BEGIN Dataset excerpts

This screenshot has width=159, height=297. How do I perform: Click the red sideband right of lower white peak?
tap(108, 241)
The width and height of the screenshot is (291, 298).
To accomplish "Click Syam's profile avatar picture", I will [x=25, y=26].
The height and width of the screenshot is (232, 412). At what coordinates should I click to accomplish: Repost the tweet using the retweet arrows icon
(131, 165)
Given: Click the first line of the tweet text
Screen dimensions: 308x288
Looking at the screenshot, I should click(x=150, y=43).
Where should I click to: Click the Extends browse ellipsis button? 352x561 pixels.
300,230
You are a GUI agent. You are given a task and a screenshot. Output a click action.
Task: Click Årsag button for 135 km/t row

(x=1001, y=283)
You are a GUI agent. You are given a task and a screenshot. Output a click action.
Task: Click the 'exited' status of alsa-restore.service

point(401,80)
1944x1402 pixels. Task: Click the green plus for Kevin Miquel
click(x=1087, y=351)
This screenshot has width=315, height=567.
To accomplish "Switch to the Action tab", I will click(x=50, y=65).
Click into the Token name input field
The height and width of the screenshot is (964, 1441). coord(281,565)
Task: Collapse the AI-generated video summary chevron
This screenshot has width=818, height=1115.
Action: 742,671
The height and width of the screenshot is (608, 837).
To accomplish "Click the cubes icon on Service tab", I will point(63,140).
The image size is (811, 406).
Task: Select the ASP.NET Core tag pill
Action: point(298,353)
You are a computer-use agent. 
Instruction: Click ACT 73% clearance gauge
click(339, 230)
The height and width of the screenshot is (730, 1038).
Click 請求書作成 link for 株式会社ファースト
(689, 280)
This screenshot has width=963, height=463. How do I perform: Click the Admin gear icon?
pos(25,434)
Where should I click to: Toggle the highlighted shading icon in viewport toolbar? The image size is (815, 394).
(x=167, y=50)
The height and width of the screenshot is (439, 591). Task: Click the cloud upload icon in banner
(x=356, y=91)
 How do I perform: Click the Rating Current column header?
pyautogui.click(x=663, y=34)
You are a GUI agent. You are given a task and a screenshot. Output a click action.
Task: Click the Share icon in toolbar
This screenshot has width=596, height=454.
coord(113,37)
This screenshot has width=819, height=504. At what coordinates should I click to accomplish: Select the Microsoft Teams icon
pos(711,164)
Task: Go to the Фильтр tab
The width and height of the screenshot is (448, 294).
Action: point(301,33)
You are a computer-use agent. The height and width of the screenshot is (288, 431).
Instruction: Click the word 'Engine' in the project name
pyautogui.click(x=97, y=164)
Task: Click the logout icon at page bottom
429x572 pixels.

END Dataset excerpts

Exercise details —
Each line of the data must be returned exactly.

Exercise output —
This screenshot has width=159, height=297. How do I perform: Click the red sideband right of lower white peak?
tap(108, 241)
The width and height of the screenshot is (291, 298).
To accomplish "Click Syam's profile avatar picture", I will [x=25, y=26].
The height and width of the screenshot is (232, 412). At what coordinates should I click to accomplish: Repost the tweet using the retweet arrows icon
(131, 165)
Given: Click the first line of the tweet text
Screen dimensions: 308x288
Looking at the screenshot, I should click(x=150, y=43).
Where should I click to: Click the Extends browse ellipsis button? 352x561 pixels.
300,230
You are a GUI agent. You are given a task and a screenshot. Output a click action.
Task: Click Årsag button for 135 km/t row

(x=1001, y=283)
You are a GUI agent. You are given a task and a screenshot. Output a click action.
Task: Click the 'exited' status of alsa-restore.service

point(401,80)
1944x1402 pixels. Task: Click the green plus for Kevin Miquel
click(x=1087, y=351)
This screenshot has width=315, height=567.
To accomplish "Switch to the Action tab", I will click(x=50, y=65).
Click into the Token name input field
The height and width of the screenshot is (964, 1441). coord(281,565)
Task: Collapse the AI-generated video summary chevron
This screenshot has width=818, height=1115.
Action: 742,671
The height and width of the screenshot is (608, 837).
To accomplish "Click the cubes icon on Service tab", I will point(63,140).
The image size is (811, 406).
Task: Select the ASP.NET Core tag pill
Action: point(298,353)
You are a computer-use agent. 
Instruction: Click ACT 73% clearance gauge
click(339, 230)
The height and width of the screenshot is (730, 1038).
Click 請求書作成 link for 株式会社ファースト
(689, 280)
This screenshot has width=963, height=463. How do I perform: Click the Admin gear icon?
pos(25,434)
Where should I click to: Toggle the highlighted shading icon in viewport toolbar? The image size is (815, 394).
(x=167, y=50)
The height and width of the screenshot is (439, 591). Task: Click the cloud upload icon in banner
(x=356, y=91)
 How do I perform: Click the Rating Current column header?
pyautogui.click(x=663, y=34)
You are a GUI agent. You are given a task and a screenshot. Output a click action.
Task: Click the Share icon in toolbar
This screenshot has width=596, height=454.
coord(113,37)
This screenshot has width=819, height=504. At what coordinates should I click to accomplish: Select the Microsoft Teams icon
pos(711,164)
Task: Go to the Фильтр tab
The width and height of the screenshot is (448, 294).
Action: point(301,33)
You are a computer-use agent. The height and width of the screenshot is (288, 431).
Instruction: Click the word 'Engine' in the project name
pyautogui.click(x=97, y=164)
Task: Click the logout icon at page bottom
429x572 pixels.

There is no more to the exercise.